YDSA + Teachers Union = Big Win for Safety

Via The Call

In Tuesday at a special school board meeting, high school students and teachers in Albany, California stood up to the board for a just reopening plan at their high school and won. 

Earlier this month, the Albany Teachers Association had voted to approve one of the best reopening plans in the state: two afternoons per week of academic support and social-emotional learning activities led by one of each student’s teachers. There would be contained cohorts of 16. Students choosing to stay home would be in a group of only-online students, eliminating the need for simulcasting (where teachers instruct students in their classroom and on a Zoom call at the same time, an impossible task). 

But some parents, organizing in Facebook groups and by protesting outside the district office, demanded an immediate full reopening. Acceding to this small group, the school board betrayed the union by going behind members’ backs to propose a second plan, mandating full days of in-person academic instruction.

Because of the complexity of Albany High School’s student schedules, this plan necessitated both simulcasting and a monumental cut in the minutes of synchronous instruction (students and teachers together at the same time), which would be replaced by homework. In a survey of over 800 of the school’s 1,300 students, respondents stated overwhelmingly that they valued synchronous instruction directly from their teachers above all else and did not feel comfortable moving between classes in AHS’s infamously congested staircases.

The Albany Teachers Association sprung into action, circulating a letter condemning the board’s undemocratic, anti-union move and turning out supporters to Tuesday’s special board meeting with their Zoom names changed to “I Support Albany Teachers.” 

Albany High School YDSA forwarded the letter to students, circulating a pro-union Zoom background for them to use in classes and at meetings. On Monday, AHS held a student opinion forum for the board to observe. Over 300 students attended and voiced a clear and unanimous opinion: We do not want to lose face-to-face time with our teachers. We do not want to be exposed to over 60 people per day. We stand with our teachers and are heartbroken that the board would consider abandoning a carefully considered, legally binding agreement in a hastily called emergency meeting.

Tensions ran high at Tuesday’s 6pm board meeting, which had over 700 observers. The board started with its new plan for Albany’s three elementary schools, drastically increasing the number of in-person minutes. Teacher after teacher described the deep betrayal they felt at the board’s shutting them out of the process of determining safe working and learning conditions. The board went against the recommendations of the principal of Albany Middle School and its own superintendent by voting to have middle school students return for two full days of in-person instruction weekly, with simulcasting for students staying at home and no contained cohorts.

Teachers have suggested that by approving a safe reopening for the high school while forcing elementary and middle schools back under dangerous conditions, the district is trying to divide teachers and make organizing harder.

It was 11pm by the time discussion began for Albany High School. Students and teachers delivered fiery pleas for the board to stick by the original plan. They pointed to their need for structure and synchronous class time to prepare for their AP tests. They described the injustice of simulcasting and the disrespect to teachers and students of disregarding the union’s legal agreement. 

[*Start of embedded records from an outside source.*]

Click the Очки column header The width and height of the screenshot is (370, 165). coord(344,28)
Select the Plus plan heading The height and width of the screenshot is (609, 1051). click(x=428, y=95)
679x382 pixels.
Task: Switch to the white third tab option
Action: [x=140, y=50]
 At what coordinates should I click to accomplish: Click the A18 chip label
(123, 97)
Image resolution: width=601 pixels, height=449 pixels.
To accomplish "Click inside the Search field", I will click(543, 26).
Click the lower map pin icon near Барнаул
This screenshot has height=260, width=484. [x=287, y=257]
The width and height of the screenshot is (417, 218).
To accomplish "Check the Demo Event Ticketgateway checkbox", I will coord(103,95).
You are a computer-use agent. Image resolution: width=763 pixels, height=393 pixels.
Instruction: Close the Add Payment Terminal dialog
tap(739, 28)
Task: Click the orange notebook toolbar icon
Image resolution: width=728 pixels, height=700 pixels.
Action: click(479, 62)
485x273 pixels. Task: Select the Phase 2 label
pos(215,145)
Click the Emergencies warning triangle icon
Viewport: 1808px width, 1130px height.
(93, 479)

The board put forward an offensive twofold narrative: students are deeply struggling with remote learning and must return to in-person school immediately if their mental health is to be saved. Simultaneously, they said, students are lazy and the overwhelming student opposition to the new plan is because they want to stay home and play video games all day. “It’s what I would have done at your age,” said one board member, who was immediately rebuked by the two student board representatives. The student board reps praised the maturity and foresight of students advocating for a plan that will help them excel, saying “we have been hit harder by the pandemic than anyone else here.”

Past midnight, the school board voted against its own plan in favor of the original agreement, with several members expressing their displeasure before begrudgingly siding with the majority. Albany’s elementary and middle schools were done a great injustice that night and this is not the end of the fight for them. Albany High School won because students and teachers organized to stand in solidarity with each other, making it impossible for the board to renege on the original agreement. 

The fight shows that while surveys and forums can try to explain what students need, the only thing that can actually protect those needs is organized labor — and organized students!